2

There's a belief that the people you love the most are the ones who can make you hurt the most. Friends & family have a closeness to us which can hurt us in a deeply personal way. The anger and betrayal you feel from a loved one breaking your trust typically hurts much more deeply than a stranger doing the same.

The key to that pain is personal bond. The closer someone is to you, the worse that pain and anger is.

My question is could such a concept relate to a relationship with Hashem?

Hating or having extreme anger towards God is not taken lightly. You shouldn't hate God. That being said, could anger be argued as being a higher level of relationship with Hashem? The idea being it's an honest expression and it's an expression which a person could not feel if they didn't truly believe in Hashem and didn't truly have trust and love for Hashem in the first place. (If you didn't have faith and trust in Hashem, the feeling of betrayal wouldn't exist because you didn't believe he'd be there for you anyway.)

I was curious if this topic was ever touched upon by the Rabbis at any level?

________________________________________

* SET TASK 1
Find every line in the records that contains the string "rank", matching case exactly, and copy each of those lines in full.

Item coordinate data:
________________________________________

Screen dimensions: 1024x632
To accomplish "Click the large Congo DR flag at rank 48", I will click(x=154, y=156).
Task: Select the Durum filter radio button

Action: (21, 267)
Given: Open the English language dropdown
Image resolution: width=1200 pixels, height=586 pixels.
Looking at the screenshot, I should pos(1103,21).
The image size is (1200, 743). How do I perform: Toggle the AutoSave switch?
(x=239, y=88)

________________________________________

* SET TASK 2
In the post about anger toward Hashem, why would a person who lacked faith and trust in Hashem not feel betrayed? Answer in one to three sentences.

* EXERCISE SOLUTION 1
To accomplish "Click the large Congo DR flag at rank 48", I will click(x=154, y=156).

* EXERCISE SOLUTION 2
Such a person never believed Hashem would be there for them in the first place. Without that prior faith and trust, there is nothing to be betrayed, so the feeling of betrayal would not exist.